Dabei könnte man wunderbar voneinander lernen. Die vom Land von denen in der Stadt. Umgekehrt natürlich auch. So wie ich heute. Es lässt sich nicht immer vermeiden. Weil, meine Kunden befinden sich nicht ausschliesslich in der Stadt. Ein paar auch auf dem Land. Auch die besuche ich. Ab und zu. Wenn mich mein Chef dazu zwingt. Mit Gewalt. Geh ich halt. Aufs Land. Und besuche. Jetzt ist es ja nicht so, dass jeder, der auf dem Land zu Fuss unterwegs ist, einen Regenmantel und eine Mütze trägt, dass nicht jeder dieser Besucher von der Landbevölkerung als Untier angesehen wird. Oder als Pädophiler. Gar noch als Mörder oder so. Nicht jeder. Wirklich. Ich schwör. Nicht jeder. So wie ich auch nicht in der Stadt die Strassenseite wechsle, wenn mir einer vom Land entgegen kommt. Nicht bei jedem. Nur manchmal. Aber man könnte es schon meinen. Ich fahre ÖV. Und auf dem Land eher spärlich. Bahnhof und fertig. Rest des Weges? Zu Fuss. Trotzdem bin ich nicht per se ein Monster. Daran müsst ihr noch arbeiten. Ihr vom Land. Manche tun dass bereits. Wie die Schulklasse, die mir heute begegnete. 28 Schüler. Und 28 mal „Grüezi“. Jetzt glauben Sie ja nicht, es sei auf ihrer Seite dann mit „einem“ Grüezi mitenand getan. Nein. Man erwartet dann schon auch ein Grüezi von ihnen. Persönlich. 28 mal. Sonst gelten Sie als unfreundlich. Daran könnte man auch arbeiten.
Anders dann in dem Restaurant zum Bahnhof, welches ich im Anschluss an meinem Kundenbesuch aufsuchte. Darin ein Stammtisch. Mit sieben Leuten. Einheimischen.
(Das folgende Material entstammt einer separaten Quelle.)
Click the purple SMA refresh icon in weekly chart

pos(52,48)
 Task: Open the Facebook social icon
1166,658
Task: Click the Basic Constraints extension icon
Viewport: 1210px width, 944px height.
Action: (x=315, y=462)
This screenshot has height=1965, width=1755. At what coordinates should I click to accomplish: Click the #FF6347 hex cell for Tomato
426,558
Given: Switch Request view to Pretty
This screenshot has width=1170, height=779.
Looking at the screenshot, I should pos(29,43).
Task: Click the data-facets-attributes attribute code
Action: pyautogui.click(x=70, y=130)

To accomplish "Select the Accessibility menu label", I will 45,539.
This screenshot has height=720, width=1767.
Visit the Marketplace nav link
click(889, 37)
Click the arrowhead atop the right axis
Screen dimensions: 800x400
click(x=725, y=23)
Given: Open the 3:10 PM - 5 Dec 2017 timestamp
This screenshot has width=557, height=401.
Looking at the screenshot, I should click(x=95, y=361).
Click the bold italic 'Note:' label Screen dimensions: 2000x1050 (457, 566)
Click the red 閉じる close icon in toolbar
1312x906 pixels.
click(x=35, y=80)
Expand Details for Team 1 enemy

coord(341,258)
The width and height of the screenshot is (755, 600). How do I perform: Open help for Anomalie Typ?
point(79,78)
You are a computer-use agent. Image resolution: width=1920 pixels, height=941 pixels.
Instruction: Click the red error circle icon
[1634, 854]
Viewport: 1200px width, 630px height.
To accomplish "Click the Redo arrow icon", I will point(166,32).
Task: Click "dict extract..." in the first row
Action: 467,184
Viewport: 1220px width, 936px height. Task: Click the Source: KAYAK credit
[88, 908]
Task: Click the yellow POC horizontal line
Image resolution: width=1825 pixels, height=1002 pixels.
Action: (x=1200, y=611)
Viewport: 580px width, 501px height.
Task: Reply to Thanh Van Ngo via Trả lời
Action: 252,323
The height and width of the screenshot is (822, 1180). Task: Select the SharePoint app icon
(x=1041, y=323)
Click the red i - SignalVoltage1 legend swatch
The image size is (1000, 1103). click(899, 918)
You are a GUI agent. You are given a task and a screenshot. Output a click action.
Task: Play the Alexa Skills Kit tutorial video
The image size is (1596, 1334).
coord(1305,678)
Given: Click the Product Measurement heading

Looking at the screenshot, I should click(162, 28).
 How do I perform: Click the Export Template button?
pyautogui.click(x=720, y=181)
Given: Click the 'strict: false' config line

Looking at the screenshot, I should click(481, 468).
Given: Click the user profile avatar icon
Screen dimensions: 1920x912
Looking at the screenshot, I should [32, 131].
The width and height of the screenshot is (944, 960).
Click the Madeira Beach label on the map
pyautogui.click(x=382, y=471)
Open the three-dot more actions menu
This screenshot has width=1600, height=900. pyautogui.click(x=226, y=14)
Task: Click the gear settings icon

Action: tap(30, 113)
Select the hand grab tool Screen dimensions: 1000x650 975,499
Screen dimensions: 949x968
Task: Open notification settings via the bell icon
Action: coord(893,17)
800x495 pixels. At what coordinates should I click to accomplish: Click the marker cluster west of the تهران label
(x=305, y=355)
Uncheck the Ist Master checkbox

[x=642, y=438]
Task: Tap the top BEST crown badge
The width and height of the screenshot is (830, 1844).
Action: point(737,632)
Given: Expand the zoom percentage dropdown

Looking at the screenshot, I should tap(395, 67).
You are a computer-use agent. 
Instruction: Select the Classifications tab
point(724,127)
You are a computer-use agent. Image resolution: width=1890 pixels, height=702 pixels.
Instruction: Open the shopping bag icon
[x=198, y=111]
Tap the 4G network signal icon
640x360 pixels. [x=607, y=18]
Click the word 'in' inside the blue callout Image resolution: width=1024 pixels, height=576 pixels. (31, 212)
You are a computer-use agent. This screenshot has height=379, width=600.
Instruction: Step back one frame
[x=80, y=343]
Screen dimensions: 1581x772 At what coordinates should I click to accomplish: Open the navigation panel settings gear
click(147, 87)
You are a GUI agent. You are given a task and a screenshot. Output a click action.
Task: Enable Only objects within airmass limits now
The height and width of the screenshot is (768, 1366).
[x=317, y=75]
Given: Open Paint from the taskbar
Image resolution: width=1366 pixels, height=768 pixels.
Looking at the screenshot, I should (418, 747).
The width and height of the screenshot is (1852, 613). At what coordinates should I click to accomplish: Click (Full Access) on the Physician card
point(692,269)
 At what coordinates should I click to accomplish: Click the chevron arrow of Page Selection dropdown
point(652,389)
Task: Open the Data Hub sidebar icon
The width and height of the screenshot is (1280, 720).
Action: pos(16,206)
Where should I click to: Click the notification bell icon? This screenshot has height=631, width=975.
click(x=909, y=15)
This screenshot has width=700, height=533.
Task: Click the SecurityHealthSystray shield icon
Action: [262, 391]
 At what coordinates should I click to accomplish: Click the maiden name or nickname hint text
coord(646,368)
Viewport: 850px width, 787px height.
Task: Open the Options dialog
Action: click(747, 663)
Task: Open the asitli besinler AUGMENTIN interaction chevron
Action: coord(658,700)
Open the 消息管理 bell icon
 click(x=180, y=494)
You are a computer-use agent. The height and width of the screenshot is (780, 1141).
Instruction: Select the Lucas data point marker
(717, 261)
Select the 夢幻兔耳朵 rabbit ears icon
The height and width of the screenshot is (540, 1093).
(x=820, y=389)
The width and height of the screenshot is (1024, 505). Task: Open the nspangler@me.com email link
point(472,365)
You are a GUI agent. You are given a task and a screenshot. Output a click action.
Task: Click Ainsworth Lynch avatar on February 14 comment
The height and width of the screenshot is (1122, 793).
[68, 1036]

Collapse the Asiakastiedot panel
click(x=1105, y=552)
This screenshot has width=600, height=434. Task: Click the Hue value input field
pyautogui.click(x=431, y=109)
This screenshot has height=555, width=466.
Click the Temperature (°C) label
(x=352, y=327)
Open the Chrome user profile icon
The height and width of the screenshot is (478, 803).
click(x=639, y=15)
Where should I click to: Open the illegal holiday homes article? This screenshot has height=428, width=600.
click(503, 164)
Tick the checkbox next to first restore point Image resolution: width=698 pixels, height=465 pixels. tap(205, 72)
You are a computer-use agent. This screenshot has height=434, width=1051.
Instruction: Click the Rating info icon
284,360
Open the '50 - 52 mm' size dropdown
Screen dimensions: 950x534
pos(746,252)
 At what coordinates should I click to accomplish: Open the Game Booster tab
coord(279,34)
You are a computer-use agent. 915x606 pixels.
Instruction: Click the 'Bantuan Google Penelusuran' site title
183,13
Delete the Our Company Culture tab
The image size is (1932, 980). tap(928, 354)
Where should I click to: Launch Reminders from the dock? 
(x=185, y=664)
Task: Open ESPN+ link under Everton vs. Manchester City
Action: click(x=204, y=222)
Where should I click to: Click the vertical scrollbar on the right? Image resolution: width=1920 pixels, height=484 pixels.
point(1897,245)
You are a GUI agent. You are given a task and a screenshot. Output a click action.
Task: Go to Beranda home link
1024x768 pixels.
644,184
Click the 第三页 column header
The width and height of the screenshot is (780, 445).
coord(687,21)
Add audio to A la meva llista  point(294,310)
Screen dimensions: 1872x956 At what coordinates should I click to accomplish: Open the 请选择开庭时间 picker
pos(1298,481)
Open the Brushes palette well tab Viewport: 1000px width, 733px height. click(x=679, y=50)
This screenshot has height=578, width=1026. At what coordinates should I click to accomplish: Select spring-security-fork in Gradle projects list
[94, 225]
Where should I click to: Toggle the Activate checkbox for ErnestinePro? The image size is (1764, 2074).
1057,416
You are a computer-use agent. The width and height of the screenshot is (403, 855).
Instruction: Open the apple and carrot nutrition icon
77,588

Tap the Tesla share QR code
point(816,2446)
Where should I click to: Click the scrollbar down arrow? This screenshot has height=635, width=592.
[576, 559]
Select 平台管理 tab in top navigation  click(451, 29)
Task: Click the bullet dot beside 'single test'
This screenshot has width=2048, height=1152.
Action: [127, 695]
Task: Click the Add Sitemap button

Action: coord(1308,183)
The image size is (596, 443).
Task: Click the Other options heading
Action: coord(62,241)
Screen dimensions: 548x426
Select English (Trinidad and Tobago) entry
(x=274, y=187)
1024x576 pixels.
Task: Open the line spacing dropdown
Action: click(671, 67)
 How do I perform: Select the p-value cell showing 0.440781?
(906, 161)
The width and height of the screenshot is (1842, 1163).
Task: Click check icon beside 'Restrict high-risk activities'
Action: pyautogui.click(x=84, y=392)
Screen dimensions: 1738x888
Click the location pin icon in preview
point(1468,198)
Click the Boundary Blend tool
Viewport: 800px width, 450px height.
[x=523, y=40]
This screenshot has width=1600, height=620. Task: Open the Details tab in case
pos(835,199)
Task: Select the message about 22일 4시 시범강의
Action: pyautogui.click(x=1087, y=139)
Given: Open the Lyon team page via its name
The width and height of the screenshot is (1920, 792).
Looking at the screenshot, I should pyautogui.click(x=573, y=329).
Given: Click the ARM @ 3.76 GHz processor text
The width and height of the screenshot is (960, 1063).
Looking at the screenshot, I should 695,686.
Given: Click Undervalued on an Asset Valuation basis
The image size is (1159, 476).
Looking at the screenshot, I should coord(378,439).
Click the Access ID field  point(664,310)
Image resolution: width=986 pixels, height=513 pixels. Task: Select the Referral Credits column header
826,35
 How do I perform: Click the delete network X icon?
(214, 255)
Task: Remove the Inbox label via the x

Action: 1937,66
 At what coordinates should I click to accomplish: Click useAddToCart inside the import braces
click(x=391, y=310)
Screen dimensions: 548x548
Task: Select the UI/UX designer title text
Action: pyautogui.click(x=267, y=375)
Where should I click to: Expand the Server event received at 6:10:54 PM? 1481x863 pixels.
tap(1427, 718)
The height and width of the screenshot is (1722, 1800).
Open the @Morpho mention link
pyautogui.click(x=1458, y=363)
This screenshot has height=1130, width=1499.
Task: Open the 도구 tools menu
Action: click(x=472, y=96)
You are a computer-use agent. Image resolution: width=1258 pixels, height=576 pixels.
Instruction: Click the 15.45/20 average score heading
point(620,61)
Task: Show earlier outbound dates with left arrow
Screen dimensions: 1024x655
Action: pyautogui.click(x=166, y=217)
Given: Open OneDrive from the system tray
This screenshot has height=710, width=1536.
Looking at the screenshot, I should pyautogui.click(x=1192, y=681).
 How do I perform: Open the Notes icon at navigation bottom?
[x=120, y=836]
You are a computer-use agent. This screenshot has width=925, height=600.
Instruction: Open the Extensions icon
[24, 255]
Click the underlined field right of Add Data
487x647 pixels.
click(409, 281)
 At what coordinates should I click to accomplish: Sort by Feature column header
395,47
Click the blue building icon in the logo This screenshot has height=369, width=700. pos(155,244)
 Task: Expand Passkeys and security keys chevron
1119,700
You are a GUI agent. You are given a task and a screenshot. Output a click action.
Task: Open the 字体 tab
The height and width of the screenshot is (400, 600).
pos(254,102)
Vom Land. Schon etwas älter. Da kam nix. Auf mein „Grüezi mitenand“. Ausser sieben kritischen Blicken. Dachten wohl, einen potentiellen Übeltäter, aus der Stadt, den grüssen wir lieber erstmal nicht. Man weiss ja nie.
Meinen Kaffee bekam ich trotzdem. Ein Gespräch auch. Weil der Wirt, der Wirt ein Spanier. Nicht mehr Ole und so. Schon länger da im Land und eher auf der Seite der „Vorsicht, vielleicht Übeltäter“. Aber eher noch Randgruppe, als Spanier, und anderen Randgruppen gegenüber noch etwas offener. Also mir als Städter. Und damit evtl. potentieller Übeltäter. Aber auch Geschäftsmann genug um den Umsatz durch ein Gespräch etwas anzukurbeln. War ganz nett. Wir sprachen auch über Stand und Land. Darum wollte er mich wohl warnen:
Wirt: „Passen Sie auf, wenn sie nach draussen gehen“!
Ich (innerlich zu mir selber): „Warum?“ „Werde ich draussen gelyncht?“
Ich (zum Wirt): „Danke, mach ich“!
Stehe auf, mache die Türe auf und, tatsächlich warten draussen drei vom Stammtisch. Todesmutig setze ich meinen Fuss nach draussen, kritisch beobachtet von den Dreien. Gehe also nach draussen. Und kollidiere mit der Lampe über dem Eingang.
„Jetzt hat ihnen der Wirt doch gesagt sie sollen aufpassen. Ihr müsst halt mal lernen zuzuhören, ihr Städter“! Das kam von den Dreien draussen. Mit einem Lächeln auf den Lippen.
Wir in der Stadt sind halt auch nicht alle nur 150cm gross, wie ihr auf dem Land. Hätte von mir kommen wollen. Lies es aber.
Weil, nicht schon wieder jeder gegen jeden.